Allowing Reboot without Shut Down on Windows 10

How it is possible in mid-2018, with 2.6 million results in google when searching, that we don’t have a policy where we can prevent shutting down a system but allow rebooting?  There are dozens of workarounds, some of which I’ll go over below, but no actual ability to set this policy.

My Problem:

First, there are two places that most people turn to when setting this policy.  The first is a GPO under Administrative Templates \ Start Menu and Taskbar \ Remove and prevent access to the Shut Down, Restart, Sleep, and Hibernate commands.  According to the help (shamelessly stolen from StartMenu.adml):

This policy setting prevents users from performing the following commands from the Start menu or Windows Security screen: Shut Down, Restart, Sleep, and Hibernate. This policy setting does not prevent users from running Windows-based programs that perform these functions.

If you enable this policy setting, the Power button and the Shut Down, Restart, Sleep, and Hibernate commands are removed from the Start menu. The Power button is also removed from the Windows Security screen, which appears when you press CTRL+ALT+DELETE.

If you disable or do not configure this policy setting, the Power button and the Shut Down, Restart, Sleep, and Hibernate commands are available on the Start menu. The Power button on the Windows Security screen is also available.

Note: Third-party programs certified as compatible with Microsoft Windows Vista, Windows XP SP2, Windows XP SP1, Windows XP, or Windows 2000 Professional are required to support this policy setting.

Close, but no cigar.  The second option that people turn to is the permissions granted under Computer Configuration \ Windows Settings \ Security Settings \ Local Policies \ User Rights Assignment \ Shut Down The System.  At first, this looks like what we want – prevent users from shutting down.  The explanation for this setting given by Microsoft includes:

This security setting determines which users who are logged on locally to the computer can shut down the operating system using the Shut Down command. Misuse of this user right can result in a denial of service.

Still looking good – no mention of any other options.  Perhaps we limit this to a select few and no one else can shut down?  Unfortunately, when you set this policy, you are also preventing users from being able to restart the computer.  Even thought it doesn’t call out “Restart” as something they are restricted from performing, it appears as thought Windows really considers restarting just shutting down and starting back up again.  Even when trying to run a reboot command from the command prompt, you’re denied access.

My Solution:

So, without looking into third party solutions, we’re left with a workaround.  The route I took, which was good enough for my needs:

  1. Do not define the “Shut Down The System” policy.  Basically allow anyone to shutdown.
  2. Use “Remove and Prevent Access to the Shut Down . . .” policy.
  3. Create two shortcuts on the Start Menu to logoff and to restart.

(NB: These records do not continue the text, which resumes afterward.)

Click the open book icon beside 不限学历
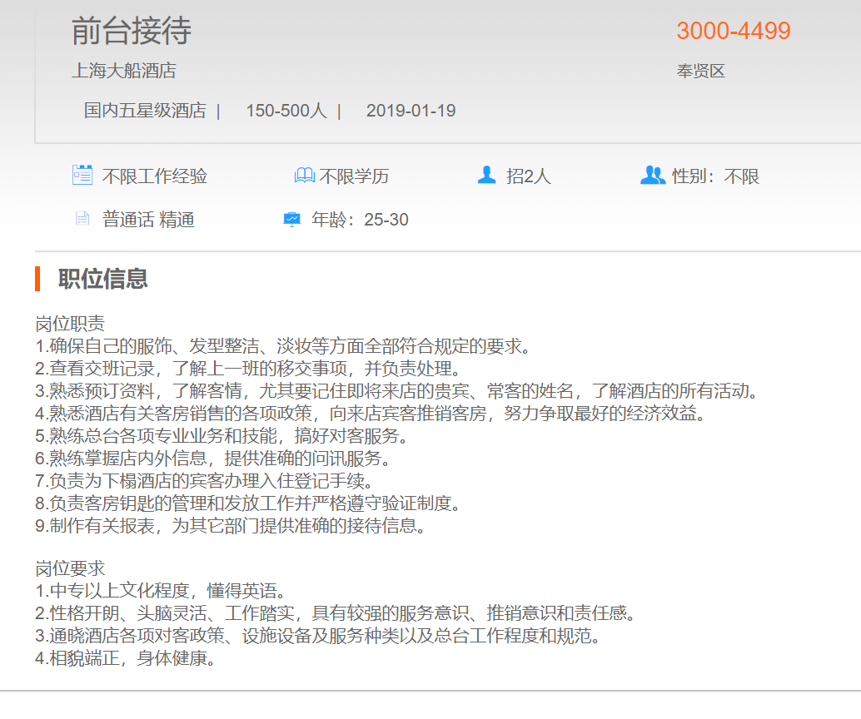Screen dimensions: 861x719 point(304,176)
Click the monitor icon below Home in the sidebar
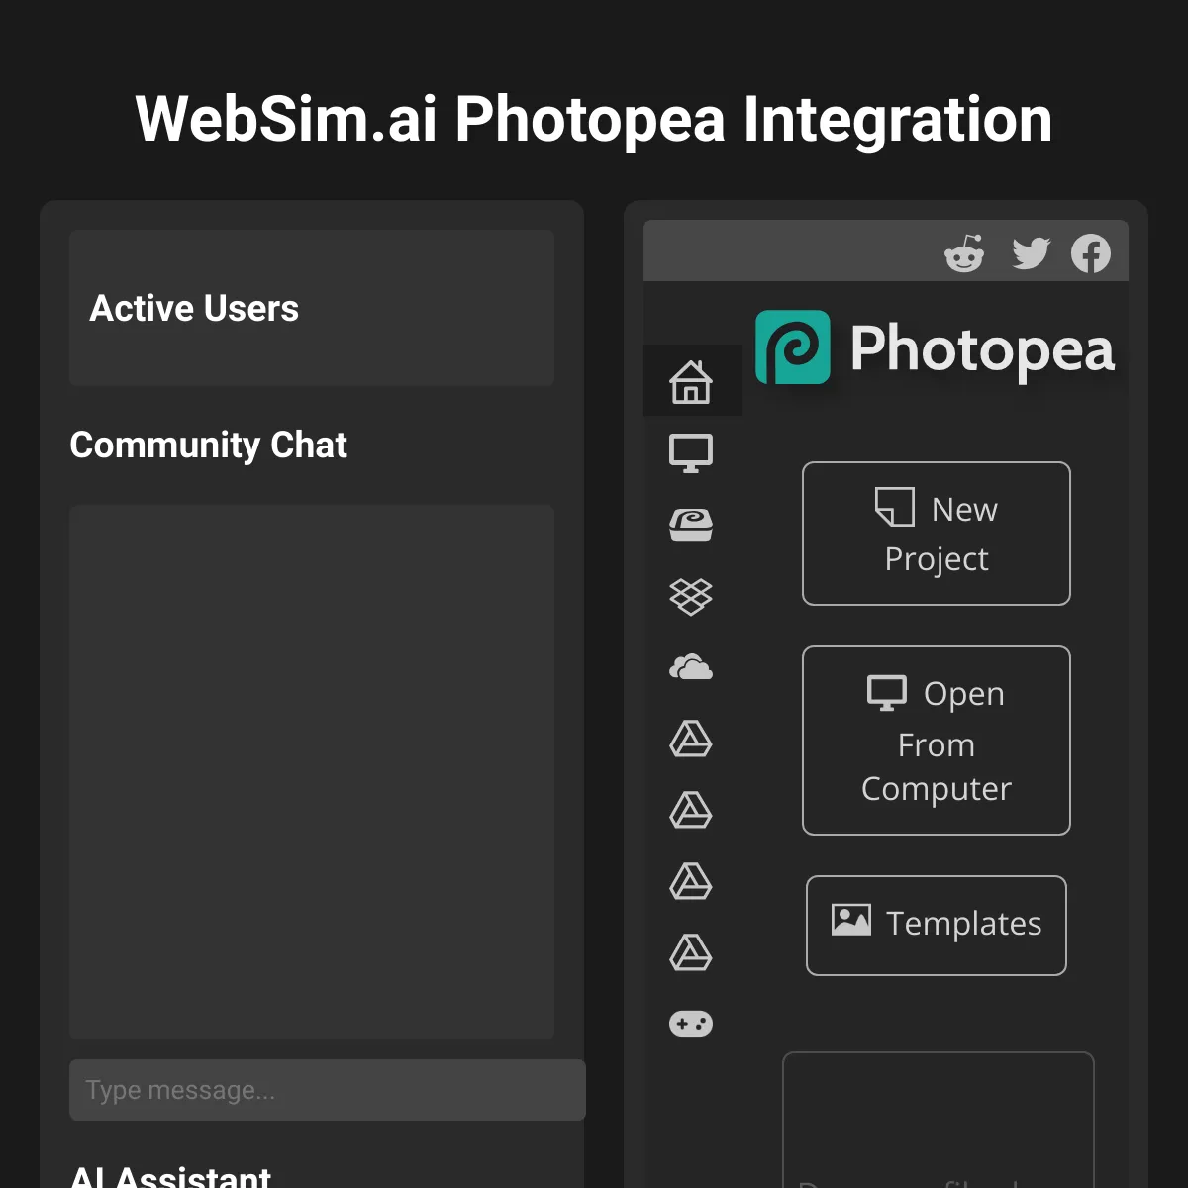The image size is (1188, 1188). tap(693, 451)
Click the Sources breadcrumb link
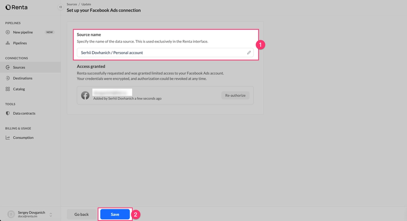The image size is (407, 221). [72, 5]
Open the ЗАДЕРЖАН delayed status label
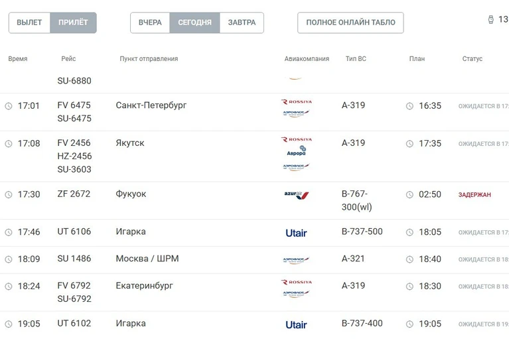This screenshot has height=339, width=509. pos(474,195)
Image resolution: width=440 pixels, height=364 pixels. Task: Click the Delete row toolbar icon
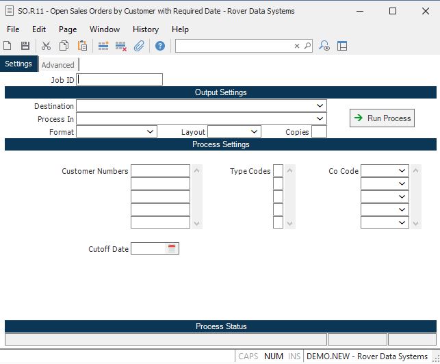121,46
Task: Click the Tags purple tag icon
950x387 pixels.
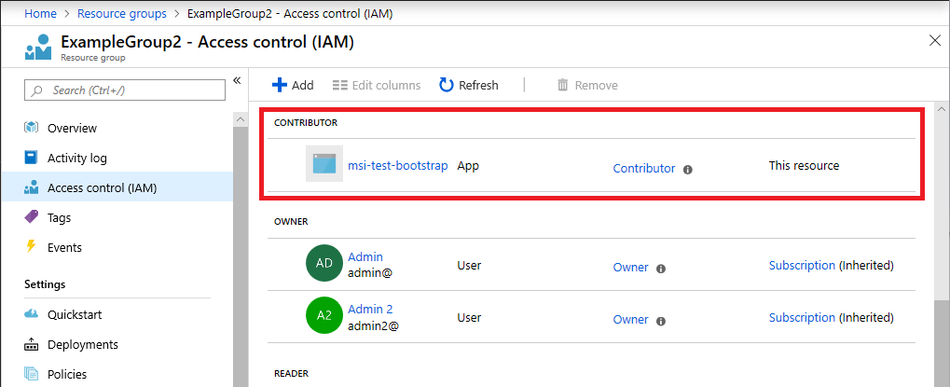Action: (32, 217)
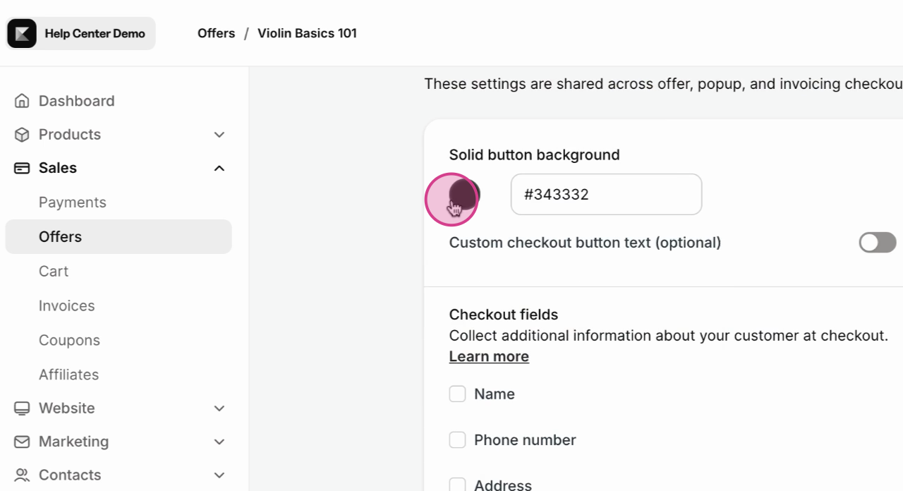Click the Marketing envelope icon
Viewport: 903px width, 491px height.
(22, 442)
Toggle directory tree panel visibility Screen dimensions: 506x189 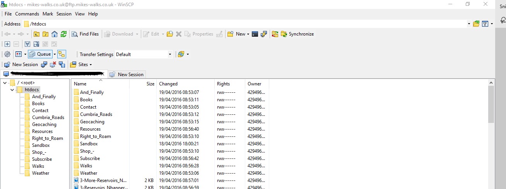point(62,54)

The end result is that users do have permission to shut down, so it’s not impossible for them to do it if they know how.  Since I’m trying to stop them from shutting down their own personal (corporate) virtual machines, I’m not too concerned with them finding a way to turn the system off.  If they do, they’ll probably only do it once since it means a call to the Help Desk to turn it back on until we get some kind of self-service environment running for it.